Researchers may have found a way to neutralise the deadly pox family of viruses through the structural analysis of a protein that provides, for the first time, a clear target for antiviral drugs able to block virus assembly.
They have also found that this protein, D13, represents an evolutionary link with other viruses infecting all kingdoms of life and opens the possibility of a whole new class of drugs to treat viral infections.
In 2011, Dr Fasséli Coulibaly from Monash University’s Department of Biochemistry and Molecular Biology and Associate Professor Alok Mitra from the University of Auckland discovered that D13 is related to structural proteins found in many large DNA viruses. The significance was immediate – a target for the development of inhibitor drugs able to block the formation of all poxviruses and the infections they cause.
“Because D13 is common to all poxviruses, the potential exists to develop antiviral drugs that are effective against a whole family of viruses, similar to the effect of antibiotics on bacteria,” Dr Coulibaly says.
The best known of the poxviruses is smallpox, which killed millions of people a year before it was eradicated through a global vaccination program in the late 1970s. Only two official, highly secure stocks remain (in the US and Russia), leaving humanity now with only a small risk of deliberate release through an act of war or bioterrorism.
It is other members of the poxvirus family that are causing concern. Many of these, including monkeypox (closely related to smallpox), have the capacity to jump species and infect humans. Dr Coulibaly and his team are working hard to develop and test D13 inhibitors as a potential basis for new antiviral drugs. He says that since routine smallpox vaccination was discontinued in the 1980s, population immunity to poxviruses has waned – and periodic outbreaks of monkeypox have been recorded in the Congo Basin, West Africa and Sudan.
Monkeypox is mostly transmitted to humans from rodents and primates; however, Dr Coulibaly says a non-fatal outbreak among carers of pet prairie dogs in the US in 2003 was a reminder of how quickly viruses can spread, away from the usual epidemic regions.

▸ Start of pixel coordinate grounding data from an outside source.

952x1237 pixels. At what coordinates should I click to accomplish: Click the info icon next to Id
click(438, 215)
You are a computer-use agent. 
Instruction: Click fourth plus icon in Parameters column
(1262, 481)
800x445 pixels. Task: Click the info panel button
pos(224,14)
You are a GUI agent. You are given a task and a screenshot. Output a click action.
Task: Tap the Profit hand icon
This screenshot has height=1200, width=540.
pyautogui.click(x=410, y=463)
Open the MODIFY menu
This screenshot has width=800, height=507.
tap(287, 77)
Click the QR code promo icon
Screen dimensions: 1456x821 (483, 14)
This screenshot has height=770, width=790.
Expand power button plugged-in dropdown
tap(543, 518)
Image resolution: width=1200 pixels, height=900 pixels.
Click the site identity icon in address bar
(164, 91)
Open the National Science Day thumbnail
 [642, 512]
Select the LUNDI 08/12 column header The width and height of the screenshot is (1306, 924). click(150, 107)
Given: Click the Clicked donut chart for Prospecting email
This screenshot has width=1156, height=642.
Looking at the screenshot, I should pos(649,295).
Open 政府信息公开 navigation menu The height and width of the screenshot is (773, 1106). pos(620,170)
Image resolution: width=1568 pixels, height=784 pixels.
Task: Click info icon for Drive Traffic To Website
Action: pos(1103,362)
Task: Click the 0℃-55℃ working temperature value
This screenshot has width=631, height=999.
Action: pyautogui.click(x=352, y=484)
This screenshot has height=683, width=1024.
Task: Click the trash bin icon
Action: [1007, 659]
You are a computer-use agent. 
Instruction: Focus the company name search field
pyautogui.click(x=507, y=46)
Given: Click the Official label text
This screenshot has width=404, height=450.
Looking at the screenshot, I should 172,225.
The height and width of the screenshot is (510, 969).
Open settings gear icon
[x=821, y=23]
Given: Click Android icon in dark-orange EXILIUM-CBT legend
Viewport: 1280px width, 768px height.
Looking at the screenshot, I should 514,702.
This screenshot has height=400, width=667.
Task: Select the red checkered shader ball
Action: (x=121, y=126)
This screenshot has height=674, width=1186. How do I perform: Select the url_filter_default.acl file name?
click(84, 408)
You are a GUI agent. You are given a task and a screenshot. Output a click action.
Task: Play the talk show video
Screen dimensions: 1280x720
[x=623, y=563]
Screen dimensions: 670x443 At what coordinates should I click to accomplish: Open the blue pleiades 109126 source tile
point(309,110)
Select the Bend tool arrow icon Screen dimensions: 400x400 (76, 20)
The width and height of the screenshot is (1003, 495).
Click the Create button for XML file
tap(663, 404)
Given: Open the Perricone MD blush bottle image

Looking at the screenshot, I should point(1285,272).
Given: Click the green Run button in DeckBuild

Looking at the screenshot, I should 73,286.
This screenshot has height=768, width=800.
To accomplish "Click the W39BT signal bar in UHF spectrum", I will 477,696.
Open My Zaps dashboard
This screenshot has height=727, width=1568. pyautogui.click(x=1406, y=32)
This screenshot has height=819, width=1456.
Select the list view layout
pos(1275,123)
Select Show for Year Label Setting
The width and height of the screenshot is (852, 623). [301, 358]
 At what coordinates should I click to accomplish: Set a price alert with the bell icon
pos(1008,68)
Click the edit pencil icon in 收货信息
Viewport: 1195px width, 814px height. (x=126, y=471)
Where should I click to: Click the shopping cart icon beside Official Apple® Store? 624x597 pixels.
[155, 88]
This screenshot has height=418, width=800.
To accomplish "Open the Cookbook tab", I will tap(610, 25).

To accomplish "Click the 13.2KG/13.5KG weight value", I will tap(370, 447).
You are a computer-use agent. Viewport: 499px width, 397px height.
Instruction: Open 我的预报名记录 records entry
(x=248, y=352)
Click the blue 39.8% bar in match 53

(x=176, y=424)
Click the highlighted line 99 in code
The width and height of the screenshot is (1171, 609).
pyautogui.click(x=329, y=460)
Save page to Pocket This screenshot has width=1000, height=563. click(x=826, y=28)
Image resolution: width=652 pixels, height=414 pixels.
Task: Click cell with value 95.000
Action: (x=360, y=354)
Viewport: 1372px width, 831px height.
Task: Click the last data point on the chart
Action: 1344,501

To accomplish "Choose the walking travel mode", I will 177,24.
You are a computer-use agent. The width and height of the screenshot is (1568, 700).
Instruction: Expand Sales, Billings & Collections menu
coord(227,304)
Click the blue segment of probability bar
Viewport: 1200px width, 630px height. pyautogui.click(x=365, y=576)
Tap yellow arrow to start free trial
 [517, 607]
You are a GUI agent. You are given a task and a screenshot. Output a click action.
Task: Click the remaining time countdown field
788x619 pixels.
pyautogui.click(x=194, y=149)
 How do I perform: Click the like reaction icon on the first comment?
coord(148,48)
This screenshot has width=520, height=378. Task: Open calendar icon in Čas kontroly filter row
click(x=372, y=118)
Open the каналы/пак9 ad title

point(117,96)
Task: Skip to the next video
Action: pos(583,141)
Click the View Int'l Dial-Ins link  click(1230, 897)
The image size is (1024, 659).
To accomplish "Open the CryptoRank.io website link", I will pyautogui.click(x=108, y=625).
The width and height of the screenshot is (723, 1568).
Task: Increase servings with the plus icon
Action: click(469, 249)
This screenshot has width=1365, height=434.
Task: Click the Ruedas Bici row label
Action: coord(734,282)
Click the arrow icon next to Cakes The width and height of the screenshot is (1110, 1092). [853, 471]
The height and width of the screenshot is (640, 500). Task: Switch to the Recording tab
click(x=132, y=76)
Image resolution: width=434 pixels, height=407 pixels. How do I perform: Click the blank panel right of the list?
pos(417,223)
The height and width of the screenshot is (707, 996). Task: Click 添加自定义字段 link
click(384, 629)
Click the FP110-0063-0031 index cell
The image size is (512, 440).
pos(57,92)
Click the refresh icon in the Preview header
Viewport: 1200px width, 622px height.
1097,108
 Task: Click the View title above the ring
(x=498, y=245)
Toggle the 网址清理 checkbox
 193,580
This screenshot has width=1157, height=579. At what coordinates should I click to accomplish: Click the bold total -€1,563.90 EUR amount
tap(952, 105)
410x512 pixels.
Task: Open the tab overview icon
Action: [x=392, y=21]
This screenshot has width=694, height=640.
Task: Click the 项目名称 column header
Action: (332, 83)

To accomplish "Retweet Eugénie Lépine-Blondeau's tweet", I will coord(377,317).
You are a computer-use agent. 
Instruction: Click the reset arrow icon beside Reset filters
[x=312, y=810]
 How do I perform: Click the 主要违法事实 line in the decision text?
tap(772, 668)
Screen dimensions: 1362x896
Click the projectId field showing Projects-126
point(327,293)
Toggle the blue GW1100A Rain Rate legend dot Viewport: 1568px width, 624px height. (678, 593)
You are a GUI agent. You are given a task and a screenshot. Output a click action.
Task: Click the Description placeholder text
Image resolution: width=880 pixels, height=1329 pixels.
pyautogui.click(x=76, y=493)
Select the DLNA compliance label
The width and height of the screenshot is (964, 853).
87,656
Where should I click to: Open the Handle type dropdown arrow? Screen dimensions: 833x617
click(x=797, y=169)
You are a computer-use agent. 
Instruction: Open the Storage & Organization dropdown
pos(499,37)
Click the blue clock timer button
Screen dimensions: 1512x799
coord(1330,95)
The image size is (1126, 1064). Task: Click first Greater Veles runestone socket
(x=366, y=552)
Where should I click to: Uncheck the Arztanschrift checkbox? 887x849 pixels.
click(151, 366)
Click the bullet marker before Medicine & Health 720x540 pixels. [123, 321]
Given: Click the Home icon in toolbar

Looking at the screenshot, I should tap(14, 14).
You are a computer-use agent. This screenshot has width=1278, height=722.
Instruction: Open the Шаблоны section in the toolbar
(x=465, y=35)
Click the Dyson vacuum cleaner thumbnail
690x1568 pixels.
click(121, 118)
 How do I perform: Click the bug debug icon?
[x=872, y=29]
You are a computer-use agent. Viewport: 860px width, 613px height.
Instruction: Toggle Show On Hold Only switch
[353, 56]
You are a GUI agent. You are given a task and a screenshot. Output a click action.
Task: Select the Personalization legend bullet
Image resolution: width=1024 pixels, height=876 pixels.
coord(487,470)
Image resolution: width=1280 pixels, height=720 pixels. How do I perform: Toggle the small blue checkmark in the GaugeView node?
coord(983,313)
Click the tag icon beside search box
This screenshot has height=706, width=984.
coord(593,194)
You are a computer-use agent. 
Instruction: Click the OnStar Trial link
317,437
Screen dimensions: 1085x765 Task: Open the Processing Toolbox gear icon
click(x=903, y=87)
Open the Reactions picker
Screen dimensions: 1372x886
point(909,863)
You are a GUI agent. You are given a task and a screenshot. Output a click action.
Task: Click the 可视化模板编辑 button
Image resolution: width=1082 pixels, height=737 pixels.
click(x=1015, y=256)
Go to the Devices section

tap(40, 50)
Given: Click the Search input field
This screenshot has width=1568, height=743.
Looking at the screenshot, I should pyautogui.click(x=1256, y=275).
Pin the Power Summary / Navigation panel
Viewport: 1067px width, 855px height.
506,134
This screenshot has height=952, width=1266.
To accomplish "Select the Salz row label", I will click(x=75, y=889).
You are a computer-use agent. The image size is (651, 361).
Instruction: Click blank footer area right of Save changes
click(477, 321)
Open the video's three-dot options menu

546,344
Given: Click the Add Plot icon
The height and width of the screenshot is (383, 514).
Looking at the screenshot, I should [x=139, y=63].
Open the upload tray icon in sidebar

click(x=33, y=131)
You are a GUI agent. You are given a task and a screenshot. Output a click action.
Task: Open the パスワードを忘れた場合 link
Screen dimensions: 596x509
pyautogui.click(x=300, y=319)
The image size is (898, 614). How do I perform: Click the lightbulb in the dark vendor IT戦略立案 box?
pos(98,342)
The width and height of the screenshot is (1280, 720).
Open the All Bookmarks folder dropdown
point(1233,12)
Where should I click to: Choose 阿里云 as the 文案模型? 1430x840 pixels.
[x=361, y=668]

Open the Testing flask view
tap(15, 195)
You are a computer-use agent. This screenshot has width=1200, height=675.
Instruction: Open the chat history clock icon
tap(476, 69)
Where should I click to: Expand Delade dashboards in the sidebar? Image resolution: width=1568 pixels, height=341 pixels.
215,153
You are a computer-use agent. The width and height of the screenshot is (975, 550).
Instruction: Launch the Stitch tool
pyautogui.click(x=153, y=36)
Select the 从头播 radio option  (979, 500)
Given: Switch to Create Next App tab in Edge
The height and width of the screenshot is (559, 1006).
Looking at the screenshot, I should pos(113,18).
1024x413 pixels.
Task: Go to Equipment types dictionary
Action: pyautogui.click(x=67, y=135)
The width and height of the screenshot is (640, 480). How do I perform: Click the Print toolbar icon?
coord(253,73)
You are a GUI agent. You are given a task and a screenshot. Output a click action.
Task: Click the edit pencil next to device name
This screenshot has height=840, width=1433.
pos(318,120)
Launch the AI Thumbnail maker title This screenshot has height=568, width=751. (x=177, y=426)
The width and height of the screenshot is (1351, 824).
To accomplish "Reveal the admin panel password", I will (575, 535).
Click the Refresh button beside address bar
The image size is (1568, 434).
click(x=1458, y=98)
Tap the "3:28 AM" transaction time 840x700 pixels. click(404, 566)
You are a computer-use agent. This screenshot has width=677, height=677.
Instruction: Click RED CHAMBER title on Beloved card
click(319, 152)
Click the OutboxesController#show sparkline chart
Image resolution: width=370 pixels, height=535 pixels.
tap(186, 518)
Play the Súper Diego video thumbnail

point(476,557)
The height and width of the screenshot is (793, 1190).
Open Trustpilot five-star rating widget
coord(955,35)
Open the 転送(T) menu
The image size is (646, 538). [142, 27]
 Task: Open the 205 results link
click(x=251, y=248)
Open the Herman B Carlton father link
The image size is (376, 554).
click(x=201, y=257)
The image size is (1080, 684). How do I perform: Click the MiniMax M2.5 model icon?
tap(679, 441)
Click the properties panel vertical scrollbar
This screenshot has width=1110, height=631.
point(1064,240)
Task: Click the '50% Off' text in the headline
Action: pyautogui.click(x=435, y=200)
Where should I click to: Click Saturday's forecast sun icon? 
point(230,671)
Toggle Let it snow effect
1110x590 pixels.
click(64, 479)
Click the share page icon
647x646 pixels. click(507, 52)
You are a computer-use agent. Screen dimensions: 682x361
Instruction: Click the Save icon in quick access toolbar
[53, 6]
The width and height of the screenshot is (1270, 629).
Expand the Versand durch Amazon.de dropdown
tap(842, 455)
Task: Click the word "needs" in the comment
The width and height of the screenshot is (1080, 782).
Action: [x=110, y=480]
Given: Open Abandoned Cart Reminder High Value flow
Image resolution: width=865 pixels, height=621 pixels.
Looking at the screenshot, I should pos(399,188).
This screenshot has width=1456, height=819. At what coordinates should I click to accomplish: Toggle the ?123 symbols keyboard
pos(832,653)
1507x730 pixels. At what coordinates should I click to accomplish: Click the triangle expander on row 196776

The prairie dogs had come into contact with infected rats and squirrels imported from Ghana, West Africa.
Dr Coulibaly says poxviruses are a large and diverse family of viruses, and at a molecular level relatively little is known of their complex structure and assembly. This lack of knowledge has made it difficult for drug development. The Monash team is improving understanding of how molecules produced by infected host cells combine to form an infectious virus particle.
By targeting D13, researchers hope to find a way to use it to ‘sabotage’ the virus’s ability to join up with other viral molecules to trigger this infectious cycle. Because of D13’s presence in all poxviruses, it holds the promise of wider therapeutic potential. Dr Coulibaly’s team was recently awarded a three-year National Health and Medical Research Council grant to take this science further.
Dr Coulibaly says D13 has been studied for a long time but no one has previously been able to look at how it functions in atomic detail. “Using a combination of X-ray crystallography at the Australian Synchrotron and electron microscopy at the University of Auckland, we were able to produce a 3-D model of the D13 layer covering immature virus particles.”
The structure resembles a honeycomb scaffold that is involved in the early assembly steps before any infectious particle is formed. Targeting this structure opens the opportunity to design broad-spectrum antiviral drugs able to quickly limit any future poxvirus outbreak.